Located at the site of the former tower station there is now only a simple station. The entry signal to the freight yard from the direction of Aachen is located a few metres behind the platform. The station, which is located in the zone of the Aachener Verkehrsverbund (Aachen Transport Association), is used by about 2,000 passengers per day. Because Baal had become part of the municipality of Hückelhoven in 1972, it renamed Hückelhoven-Baal station in 2002. The station needs repairs and is to be rebuilt by the town (including the reactivation of the lift).
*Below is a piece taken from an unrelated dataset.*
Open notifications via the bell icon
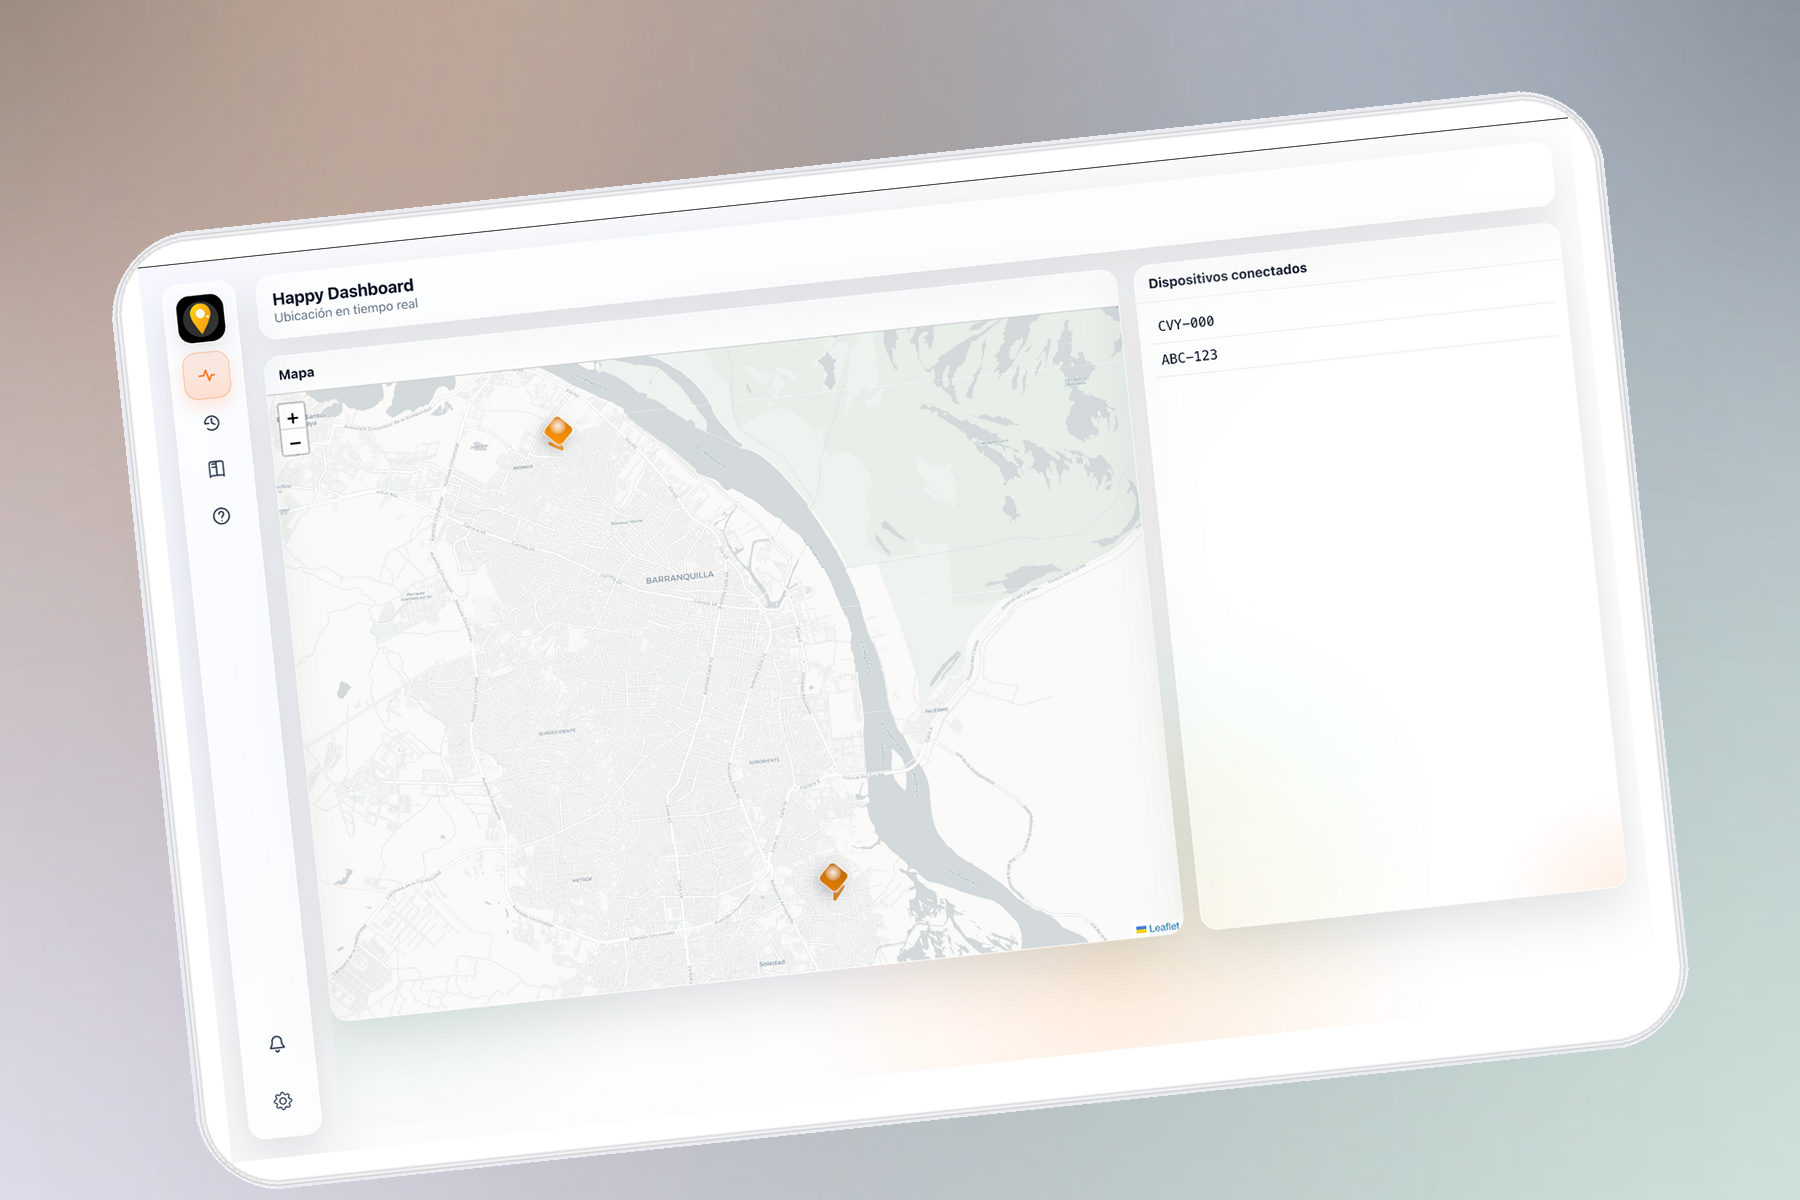 (x=277, y=1044)
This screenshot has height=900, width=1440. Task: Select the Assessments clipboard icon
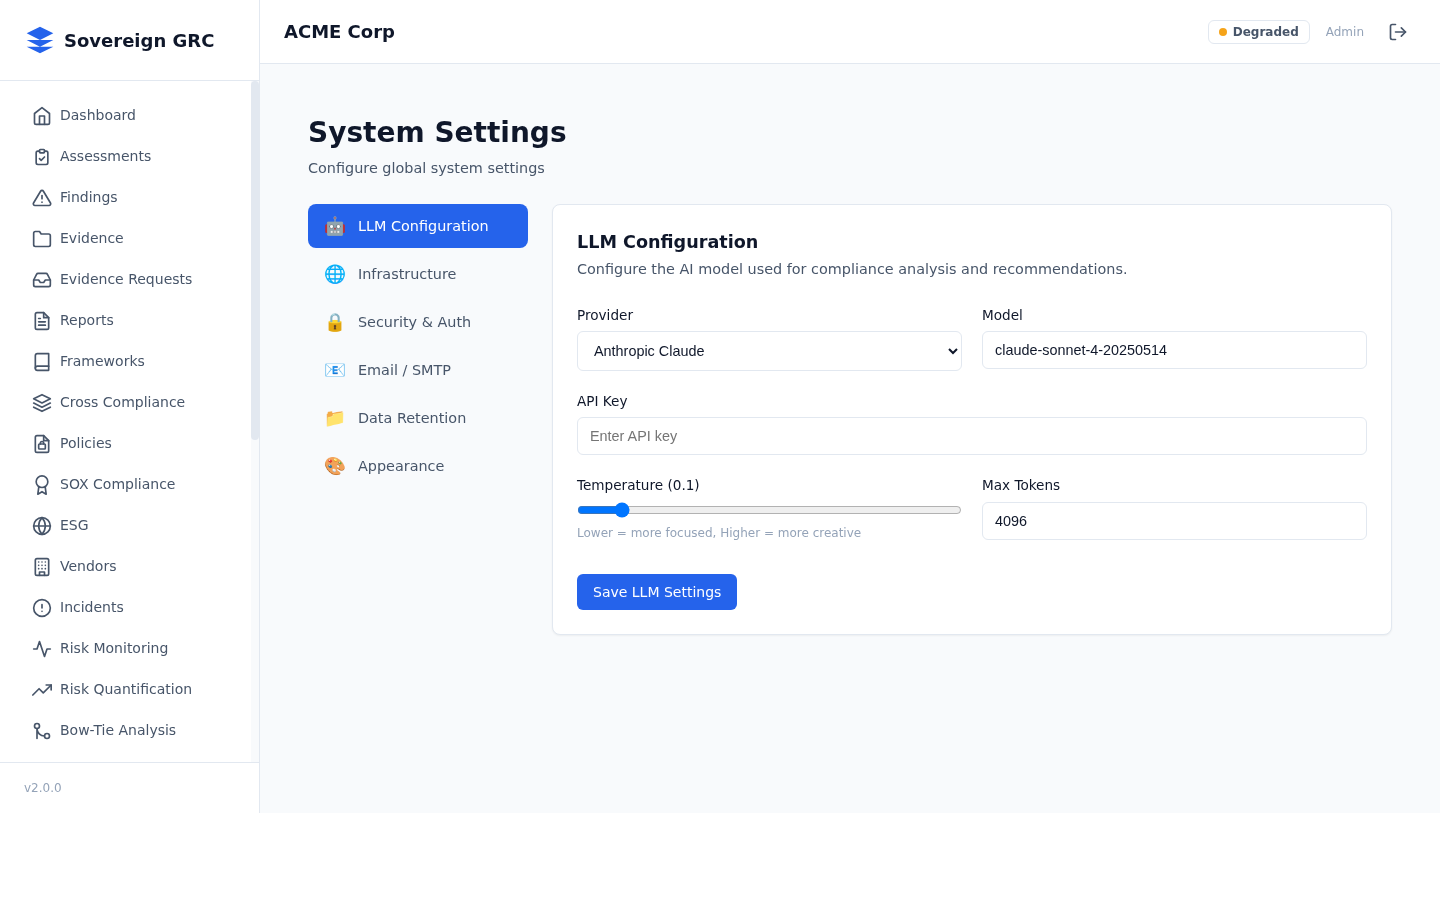pyautogui.click(x=42, y=156)

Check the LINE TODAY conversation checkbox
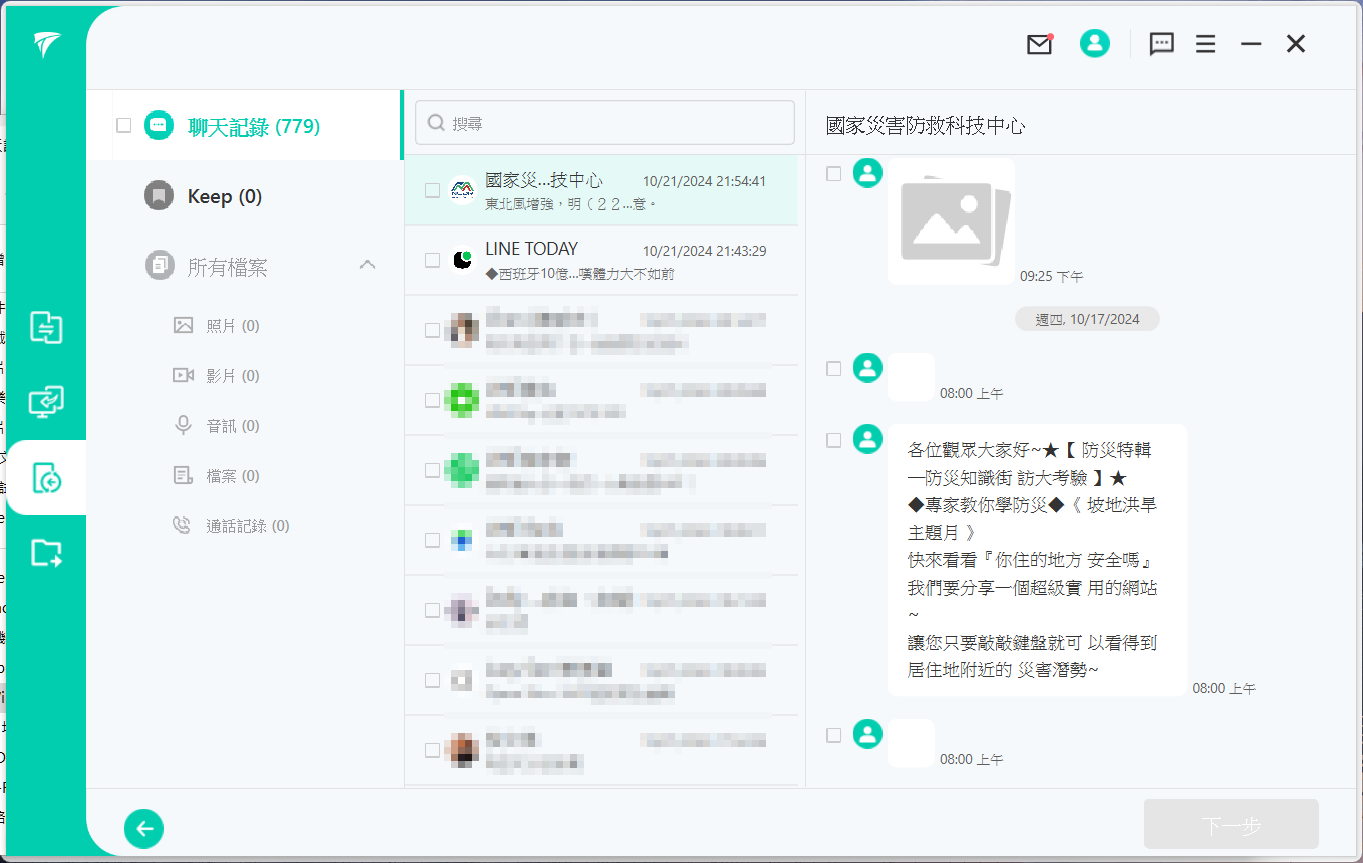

On the site of the former low-level station there is a bus top with two bays, which still has a sign with the name of Baal Bahnhof (Baal station), and a parking area.

==Rail services==

The station is served by the following services:

| Line | Line name | Route |  |  |
| RE 4 | Wupper-Express | Aachen Hbf – Herzogenrath – Hückelhoven-Baal – Erkelenz – Rheydt Hbf – Mönchengladbach Hbf – Düsseldorf Hbf – Wuppertal Hbf – Hagen Hbf – Witten Hbf – Dortmund Hbf |  |
| RB 33 | Rhein-Niers-Bahn | Aachen Hbf – Herzogenrath – Hückelhoven-Baal – Rheydt Hbf – Mönchengladbach Hbf – Viersen – Krefeld Hbf – Rheinhausen – Duisburg Hbf – Mülheim – Essen |  |

==Freight==
Until 2007, the freight yard was an important traffic hub despite the closure of the Sophia-Jacoba colliery on 27 March 1997. It continued to be used by Deutsche Bahn coal trains on Mondays and Wednesdays between Baal freight yard and the Ratheim mine train station because SJ-Brikett- und Extracitfabrik GmbH continued to produce briquettes from anthracite at the old colliery site in Hückelhoven. Following the closure of the briquette factory in September 2007, the line between Baal and Ratheim was closed on 1 October 2007. Since then the freight yard has only been used to allow overtaking.